Canosa di Puglia: 12 dicembre 1926
Grazie alla preziosa segnalazione di Franco Schirone emerge dall’oblìo una pagina, dimenticata, della storia antifascista in Puglia. Ovvero l’assassinio – per mano fascista – di Michele Speranza avvenuto a Canosa di Puglia la sera del 12 dicembre (ricorsi storici?) 1926.
Socialista “libertario” lo definisce Agostino Raimo – il militante anarchico canosino rimasto anch’egli ferito nell’agguato e autore di una memoria dattiloscritta dalla quale traggo questa nota rievocativa – dove l’aggettivo “libertario” attribuito a Michele Speranza presuppone il rispetto e la stima reciproca che – sia pur nella rivalità ideologica e pratica – contrassegnava il rapporto quotidiano tra i militanti delle due grandi “scuole” del socialismo italiano: quello legalitario e riformista del PSI e quello Anarchico.
Pur essendo già nato, il PCd’I di Gramsci e Bordiga era ancora un soggetto politico ininfluente nel panorama sociale meridionale anche se cominciava già ad esplicitare i primi effetti nefasti in termini di settarismo e pretese egemoniche insite nella concezione leninista del conflitto sociale.

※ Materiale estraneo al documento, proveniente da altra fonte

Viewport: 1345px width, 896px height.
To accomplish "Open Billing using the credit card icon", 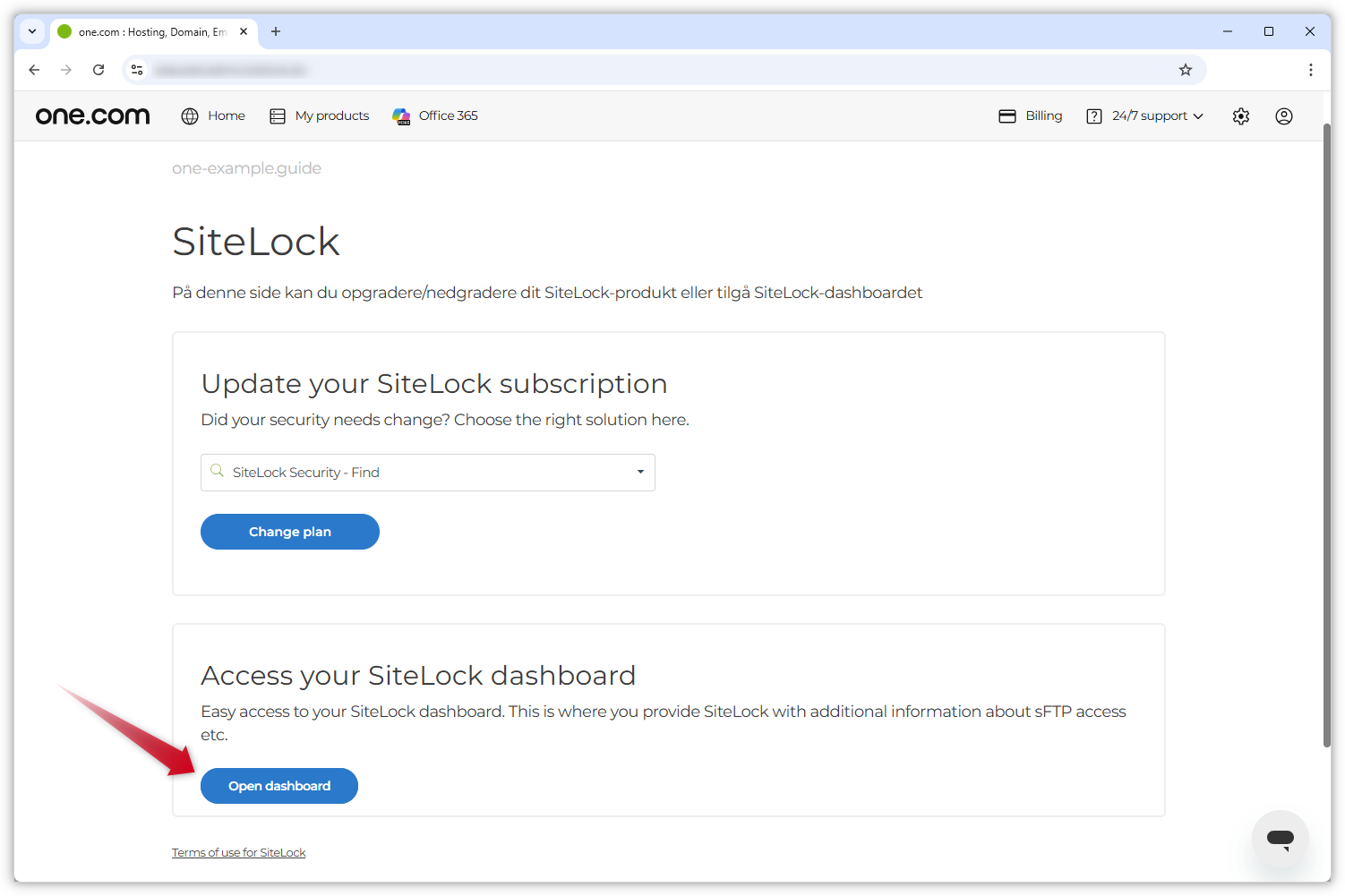I will click(1007, 115).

Siamo, dunque, nel mese di settembre del 1926: il fascismo – conquistato il potere con la violenza, la complicità di larghi settori dell’apparato statale e repressivo e brogli elettorali ha superato anche lo “scoglio” suscitato dall’ondata di proteste popolari seguite all’omicidio Matteotti – ha appena emanato le leggi “fascistissime” che si concretizzeranno in migliaia di anni di carcere e di confino comminati dai tribunali speciali a danno di anarchici, socialisti e – non meglio specificati – “sovversivi” e antifascisti. Ai militanti superstiti – perseguitati, disoccupati, provocati, spiati, non restava che la via dell’esilio.
In questo clima ostile – Vito Malcangio – il segretario del fascio locale “progressista” offre all’ala meno intransigente del dissenso sociale (ovvero al PSI locale) una soluzione di compromesso: ovvero la guida dell’Ufficio di Collocamento. L’unico strumento attraverso il quale – mediante iscrizione obbligatoria al partito fascista – si poteva essere avviati al lavoro ed assicurare un futuro alla famiglia.

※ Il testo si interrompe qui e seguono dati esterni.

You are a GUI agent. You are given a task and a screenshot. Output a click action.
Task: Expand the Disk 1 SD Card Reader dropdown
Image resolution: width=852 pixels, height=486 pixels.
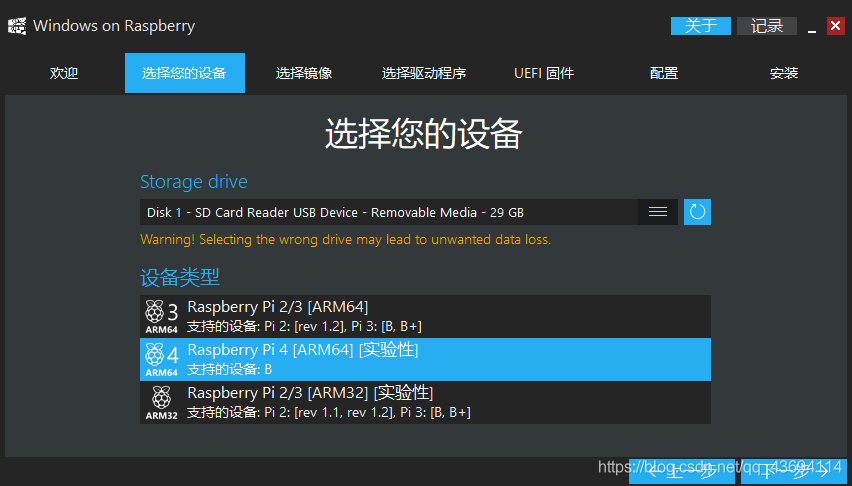[409, 212]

La scelta del PSI locale ricade su Michele Speranza, contadino e padre di 5 figli piccoli, che riscuote di indubbio prestigio nella piccola cittadina pugliese. Ma lo Speranza non è solo un Socialista è anche un libertario. Prima di dare il suo assenso consulta gli Anarchici che – a Canosa di Puglia – sono (e lo saranno anche nel secondo dopoguerra) una forza consistente: specie tra i braccianti.
La risposta – formulata da Michele Damiani – è univoca e unanime: “Non ti permettere di farci queste proposte e non aspettarti la nostra collaborazione; tu sei arbitro delle tue scelte … con i fascisti ce la vedremo noi”.

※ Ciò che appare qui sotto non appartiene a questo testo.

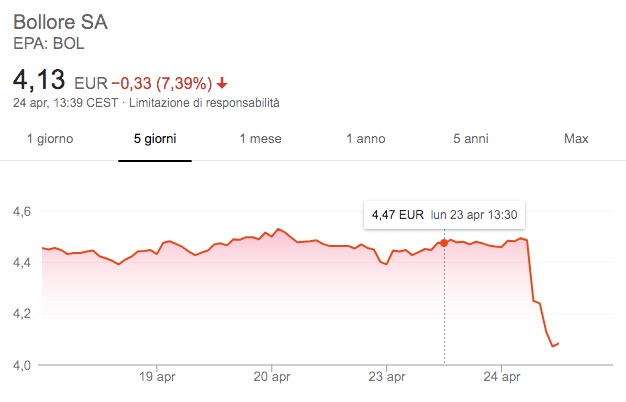
Task: Click the "4,6" y-axis value label
Action: 23,212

Michele Speranza tergiversa per, oltre, due mesi. La sera del 12 dicembre una squadraccia di fascisti armati di bastoni e rivoltelle aggredisce un gruppo di braccianti intenti a parlottare in piazza. Sono alla ricerca di Michele Damiani e Michele Speranza: non trovano il primo e si rifanno sul secondo esplodendo numerosi colpi. A terra – oltre allo Speranza morente – rimangono feriti gli anarchici Agostino Raimo e Angelico Francesco. Gli aggressori – riconosciuti e denunciati – furono condannati a pene di due e quindici anni di reclusione.
Il segretario fascista “progressista” fu rimosso dall’incarico mentre il maresciallo dei carabinieri che aveva condotto le indagini che aveva portato all’arresto e alla condanna dei fascisti aggressori fu trasferito.
A sostenere la famiglia – data la “liquefazione” del PSI locale – ci pensarono gli Anarchici, i fratelli della vittima e alcuni soggetti legati al PSI. Michele Damiani fu arrestato e confinato a Ventotene.
Non prima di aver formulato l’epitaffio in epigrafe che compare sulla tomba di Michele Speranza: il socialista libertario “adottato” dagli Anarchici.